## start

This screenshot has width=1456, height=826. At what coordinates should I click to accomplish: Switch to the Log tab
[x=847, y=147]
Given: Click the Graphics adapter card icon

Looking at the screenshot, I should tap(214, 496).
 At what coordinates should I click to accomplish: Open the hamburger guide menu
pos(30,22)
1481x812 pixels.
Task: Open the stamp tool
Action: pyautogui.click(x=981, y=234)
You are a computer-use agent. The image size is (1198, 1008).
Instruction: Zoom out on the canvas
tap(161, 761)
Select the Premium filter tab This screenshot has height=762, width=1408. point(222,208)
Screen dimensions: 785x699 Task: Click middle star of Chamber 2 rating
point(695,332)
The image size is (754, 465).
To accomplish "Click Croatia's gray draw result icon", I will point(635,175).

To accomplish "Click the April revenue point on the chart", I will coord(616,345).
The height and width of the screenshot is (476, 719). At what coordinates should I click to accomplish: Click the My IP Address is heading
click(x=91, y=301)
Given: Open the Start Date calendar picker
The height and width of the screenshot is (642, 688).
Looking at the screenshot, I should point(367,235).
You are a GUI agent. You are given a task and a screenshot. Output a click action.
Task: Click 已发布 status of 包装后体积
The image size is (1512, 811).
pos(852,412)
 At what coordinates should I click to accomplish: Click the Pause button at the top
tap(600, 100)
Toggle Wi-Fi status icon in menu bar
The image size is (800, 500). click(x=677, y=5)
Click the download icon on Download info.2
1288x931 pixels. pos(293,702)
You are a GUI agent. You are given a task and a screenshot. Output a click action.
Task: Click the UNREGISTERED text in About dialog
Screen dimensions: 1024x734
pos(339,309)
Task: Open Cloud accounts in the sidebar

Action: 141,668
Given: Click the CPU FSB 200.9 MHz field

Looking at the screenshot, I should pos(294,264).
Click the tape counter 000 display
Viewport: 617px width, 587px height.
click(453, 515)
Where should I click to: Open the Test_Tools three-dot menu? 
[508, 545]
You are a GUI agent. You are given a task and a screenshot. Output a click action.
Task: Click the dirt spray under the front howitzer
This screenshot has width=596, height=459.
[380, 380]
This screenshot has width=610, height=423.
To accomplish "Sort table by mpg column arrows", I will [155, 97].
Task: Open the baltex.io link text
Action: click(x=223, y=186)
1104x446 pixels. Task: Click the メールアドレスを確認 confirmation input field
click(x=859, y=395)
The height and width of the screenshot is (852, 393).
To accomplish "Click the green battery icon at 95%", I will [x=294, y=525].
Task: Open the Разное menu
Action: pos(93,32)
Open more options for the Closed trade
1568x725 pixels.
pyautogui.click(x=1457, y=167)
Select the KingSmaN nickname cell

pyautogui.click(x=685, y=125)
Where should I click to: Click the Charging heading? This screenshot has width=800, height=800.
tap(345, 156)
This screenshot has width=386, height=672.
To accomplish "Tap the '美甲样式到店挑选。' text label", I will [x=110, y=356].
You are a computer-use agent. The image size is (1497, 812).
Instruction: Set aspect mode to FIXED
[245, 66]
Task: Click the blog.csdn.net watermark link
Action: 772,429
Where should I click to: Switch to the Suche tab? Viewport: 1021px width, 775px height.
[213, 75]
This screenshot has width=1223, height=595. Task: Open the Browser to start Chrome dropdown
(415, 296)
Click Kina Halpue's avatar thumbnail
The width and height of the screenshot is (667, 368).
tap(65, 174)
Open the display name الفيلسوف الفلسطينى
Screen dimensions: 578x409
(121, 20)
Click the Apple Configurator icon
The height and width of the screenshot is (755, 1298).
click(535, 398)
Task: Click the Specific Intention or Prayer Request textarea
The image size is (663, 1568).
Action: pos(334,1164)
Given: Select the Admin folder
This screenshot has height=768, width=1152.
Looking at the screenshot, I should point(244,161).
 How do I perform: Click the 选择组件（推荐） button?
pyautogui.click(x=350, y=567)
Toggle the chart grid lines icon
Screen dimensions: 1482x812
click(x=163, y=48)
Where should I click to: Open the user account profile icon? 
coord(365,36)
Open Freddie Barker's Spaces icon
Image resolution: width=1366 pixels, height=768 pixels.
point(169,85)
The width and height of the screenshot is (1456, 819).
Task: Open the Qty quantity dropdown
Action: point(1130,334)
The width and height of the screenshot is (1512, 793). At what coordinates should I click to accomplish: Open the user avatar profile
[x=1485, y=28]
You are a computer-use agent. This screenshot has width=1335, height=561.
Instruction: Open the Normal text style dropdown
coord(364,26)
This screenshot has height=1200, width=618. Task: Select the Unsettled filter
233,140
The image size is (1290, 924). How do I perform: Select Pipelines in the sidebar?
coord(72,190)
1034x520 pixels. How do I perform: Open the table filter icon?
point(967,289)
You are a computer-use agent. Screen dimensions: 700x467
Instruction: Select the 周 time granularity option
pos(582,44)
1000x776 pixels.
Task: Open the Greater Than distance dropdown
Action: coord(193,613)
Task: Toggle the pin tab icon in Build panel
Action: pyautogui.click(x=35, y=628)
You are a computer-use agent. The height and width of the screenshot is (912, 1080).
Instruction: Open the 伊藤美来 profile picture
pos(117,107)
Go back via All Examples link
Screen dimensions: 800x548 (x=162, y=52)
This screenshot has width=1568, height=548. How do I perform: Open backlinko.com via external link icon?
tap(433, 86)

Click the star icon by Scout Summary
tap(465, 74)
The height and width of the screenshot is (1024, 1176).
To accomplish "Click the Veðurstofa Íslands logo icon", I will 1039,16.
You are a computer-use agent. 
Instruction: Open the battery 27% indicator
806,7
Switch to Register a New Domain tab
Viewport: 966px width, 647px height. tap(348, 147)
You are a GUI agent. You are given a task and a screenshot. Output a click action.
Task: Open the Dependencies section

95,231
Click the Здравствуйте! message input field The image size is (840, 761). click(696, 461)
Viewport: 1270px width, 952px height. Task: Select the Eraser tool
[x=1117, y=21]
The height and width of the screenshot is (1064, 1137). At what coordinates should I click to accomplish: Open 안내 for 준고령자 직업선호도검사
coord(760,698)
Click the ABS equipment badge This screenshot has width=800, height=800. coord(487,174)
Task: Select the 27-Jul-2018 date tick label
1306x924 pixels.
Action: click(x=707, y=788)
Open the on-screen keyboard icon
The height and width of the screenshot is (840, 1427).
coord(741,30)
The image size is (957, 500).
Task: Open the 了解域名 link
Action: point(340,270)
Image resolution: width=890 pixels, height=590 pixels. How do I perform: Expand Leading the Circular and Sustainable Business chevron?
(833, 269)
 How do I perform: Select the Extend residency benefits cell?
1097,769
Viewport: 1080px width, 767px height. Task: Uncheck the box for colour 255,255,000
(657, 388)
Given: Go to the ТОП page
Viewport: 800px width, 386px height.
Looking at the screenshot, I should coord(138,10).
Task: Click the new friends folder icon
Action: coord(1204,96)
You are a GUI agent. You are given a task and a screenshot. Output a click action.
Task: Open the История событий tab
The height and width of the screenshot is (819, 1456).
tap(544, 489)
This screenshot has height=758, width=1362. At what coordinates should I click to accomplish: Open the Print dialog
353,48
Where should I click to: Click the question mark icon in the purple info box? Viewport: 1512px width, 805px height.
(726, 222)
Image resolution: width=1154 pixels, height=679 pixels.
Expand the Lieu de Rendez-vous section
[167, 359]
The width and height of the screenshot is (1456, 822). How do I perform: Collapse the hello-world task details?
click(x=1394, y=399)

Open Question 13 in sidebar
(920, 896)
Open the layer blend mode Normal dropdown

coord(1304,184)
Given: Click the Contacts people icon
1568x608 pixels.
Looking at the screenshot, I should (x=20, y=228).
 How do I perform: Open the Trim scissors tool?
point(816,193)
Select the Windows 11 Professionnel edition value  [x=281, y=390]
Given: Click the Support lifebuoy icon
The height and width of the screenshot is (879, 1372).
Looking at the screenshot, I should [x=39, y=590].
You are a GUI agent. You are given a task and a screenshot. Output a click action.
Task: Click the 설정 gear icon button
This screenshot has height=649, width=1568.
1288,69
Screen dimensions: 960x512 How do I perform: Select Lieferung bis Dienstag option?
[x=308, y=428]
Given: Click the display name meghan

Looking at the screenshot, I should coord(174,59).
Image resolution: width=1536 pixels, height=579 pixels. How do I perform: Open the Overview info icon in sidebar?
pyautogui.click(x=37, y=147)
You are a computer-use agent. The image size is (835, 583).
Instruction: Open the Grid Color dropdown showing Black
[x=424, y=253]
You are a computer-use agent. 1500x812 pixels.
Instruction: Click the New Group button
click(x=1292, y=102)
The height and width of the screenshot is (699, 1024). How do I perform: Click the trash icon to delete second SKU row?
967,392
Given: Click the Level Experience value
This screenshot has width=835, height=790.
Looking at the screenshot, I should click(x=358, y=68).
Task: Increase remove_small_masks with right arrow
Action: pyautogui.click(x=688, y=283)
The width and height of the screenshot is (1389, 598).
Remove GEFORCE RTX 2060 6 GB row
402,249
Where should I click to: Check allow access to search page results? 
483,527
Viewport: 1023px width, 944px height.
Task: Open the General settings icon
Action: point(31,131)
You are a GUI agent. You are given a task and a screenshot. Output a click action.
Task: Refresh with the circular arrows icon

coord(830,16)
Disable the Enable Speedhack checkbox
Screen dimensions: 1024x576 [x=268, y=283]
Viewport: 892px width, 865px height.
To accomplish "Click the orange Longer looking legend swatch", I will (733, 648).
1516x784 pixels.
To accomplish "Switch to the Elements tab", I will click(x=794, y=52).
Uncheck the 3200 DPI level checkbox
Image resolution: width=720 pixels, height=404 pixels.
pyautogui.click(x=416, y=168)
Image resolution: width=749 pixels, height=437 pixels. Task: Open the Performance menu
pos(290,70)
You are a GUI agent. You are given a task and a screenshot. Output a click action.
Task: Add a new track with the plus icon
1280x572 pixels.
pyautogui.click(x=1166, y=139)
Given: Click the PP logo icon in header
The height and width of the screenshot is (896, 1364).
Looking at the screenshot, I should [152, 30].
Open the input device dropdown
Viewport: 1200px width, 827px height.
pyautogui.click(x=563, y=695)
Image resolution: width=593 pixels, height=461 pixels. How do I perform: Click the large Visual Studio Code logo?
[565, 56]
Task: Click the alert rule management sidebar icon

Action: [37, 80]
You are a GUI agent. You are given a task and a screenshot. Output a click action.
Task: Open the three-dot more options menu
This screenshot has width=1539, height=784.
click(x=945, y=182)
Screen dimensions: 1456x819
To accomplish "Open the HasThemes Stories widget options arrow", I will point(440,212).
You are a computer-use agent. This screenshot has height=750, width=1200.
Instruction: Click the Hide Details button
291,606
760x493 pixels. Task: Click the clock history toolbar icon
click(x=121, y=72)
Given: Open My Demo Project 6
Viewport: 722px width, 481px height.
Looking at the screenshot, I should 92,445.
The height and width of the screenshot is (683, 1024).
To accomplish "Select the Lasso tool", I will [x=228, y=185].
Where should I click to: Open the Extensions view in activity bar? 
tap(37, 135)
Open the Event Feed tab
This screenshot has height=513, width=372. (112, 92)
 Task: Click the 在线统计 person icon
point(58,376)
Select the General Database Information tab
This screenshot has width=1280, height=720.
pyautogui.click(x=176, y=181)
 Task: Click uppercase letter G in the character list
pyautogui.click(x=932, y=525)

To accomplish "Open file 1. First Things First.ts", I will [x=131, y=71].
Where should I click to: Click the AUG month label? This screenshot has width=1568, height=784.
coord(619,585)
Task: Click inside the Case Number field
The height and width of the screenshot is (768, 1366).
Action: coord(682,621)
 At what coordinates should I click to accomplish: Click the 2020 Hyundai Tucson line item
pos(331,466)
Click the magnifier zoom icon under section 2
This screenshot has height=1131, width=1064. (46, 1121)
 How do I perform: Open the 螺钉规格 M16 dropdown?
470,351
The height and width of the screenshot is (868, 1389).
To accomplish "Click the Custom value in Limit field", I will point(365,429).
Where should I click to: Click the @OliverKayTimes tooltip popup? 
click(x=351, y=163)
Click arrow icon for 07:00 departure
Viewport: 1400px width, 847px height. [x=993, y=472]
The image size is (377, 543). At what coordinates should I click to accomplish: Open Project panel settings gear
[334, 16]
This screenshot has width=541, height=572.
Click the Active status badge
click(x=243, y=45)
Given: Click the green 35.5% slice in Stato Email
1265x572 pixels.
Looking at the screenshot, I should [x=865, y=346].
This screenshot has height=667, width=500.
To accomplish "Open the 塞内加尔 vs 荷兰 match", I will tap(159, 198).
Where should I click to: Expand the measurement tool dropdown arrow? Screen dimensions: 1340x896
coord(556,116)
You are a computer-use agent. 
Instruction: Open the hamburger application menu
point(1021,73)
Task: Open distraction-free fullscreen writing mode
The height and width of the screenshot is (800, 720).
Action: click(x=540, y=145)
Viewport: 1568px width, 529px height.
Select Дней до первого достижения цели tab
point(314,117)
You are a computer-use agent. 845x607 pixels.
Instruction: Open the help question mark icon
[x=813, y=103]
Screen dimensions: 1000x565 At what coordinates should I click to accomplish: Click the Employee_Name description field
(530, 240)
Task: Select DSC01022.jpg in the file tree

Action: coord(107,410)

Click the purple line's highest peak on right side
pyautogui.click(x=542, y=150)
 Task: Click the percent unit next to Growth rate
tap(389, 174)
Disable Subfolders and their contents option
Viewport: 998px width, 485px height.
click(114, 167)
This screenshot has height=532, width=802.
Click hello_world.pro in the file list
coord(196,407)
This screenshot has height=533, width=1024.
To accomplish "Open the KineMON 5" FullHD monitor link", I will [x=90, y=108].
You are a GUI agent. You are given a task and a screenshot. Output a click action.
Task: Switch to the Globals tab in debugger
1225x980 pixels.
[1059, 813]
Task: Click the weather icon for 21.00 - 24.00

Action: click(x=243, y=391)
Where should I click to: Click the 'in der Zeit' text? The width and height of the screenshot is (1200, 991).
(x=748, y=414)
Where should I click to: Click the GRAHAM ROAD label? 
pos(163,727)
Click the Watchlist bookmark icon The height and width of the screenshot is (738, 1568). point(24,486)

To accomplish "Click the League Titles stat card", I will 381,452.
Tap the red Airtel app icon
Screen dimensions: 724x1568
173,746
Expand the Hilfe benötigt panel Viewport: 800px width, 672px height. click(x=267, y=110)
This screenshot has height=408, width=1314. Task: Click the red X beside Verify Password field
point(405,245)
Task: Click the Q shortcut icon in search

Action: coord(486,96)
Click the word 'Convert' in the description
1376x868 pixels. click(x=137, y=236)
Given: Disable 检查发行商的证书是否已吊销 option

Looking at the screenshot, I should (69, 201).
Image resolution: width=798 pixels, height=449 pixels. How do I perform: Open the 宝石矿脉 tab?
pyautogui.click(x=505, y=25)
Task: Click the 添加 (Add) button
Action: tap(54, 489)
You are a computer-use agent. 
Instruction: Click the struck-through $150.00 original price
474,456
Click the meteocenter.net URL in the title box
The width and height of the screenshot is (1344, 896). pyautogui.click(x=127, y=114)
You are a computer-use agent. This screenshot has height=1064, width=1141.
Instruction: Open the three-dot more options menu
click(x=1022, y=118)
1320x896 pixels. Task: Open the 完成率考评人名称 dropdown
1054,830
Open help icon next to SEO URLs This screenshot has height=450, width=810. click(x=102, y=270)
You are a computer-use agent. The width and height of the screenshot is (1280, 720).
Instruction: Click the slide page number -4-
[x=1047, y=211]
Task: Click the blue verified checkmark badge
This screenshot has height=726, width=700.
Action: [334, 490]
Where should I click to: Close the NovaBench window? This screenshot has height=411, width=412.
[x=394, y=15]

## end

OBJECTIVE >> Show every line of the rows above that contains the word "section".

RESULT >>
Task: Open the Dependencies section
Expand the Lieu de Rendez-vous section
Click the magnifier zoom icon under section 2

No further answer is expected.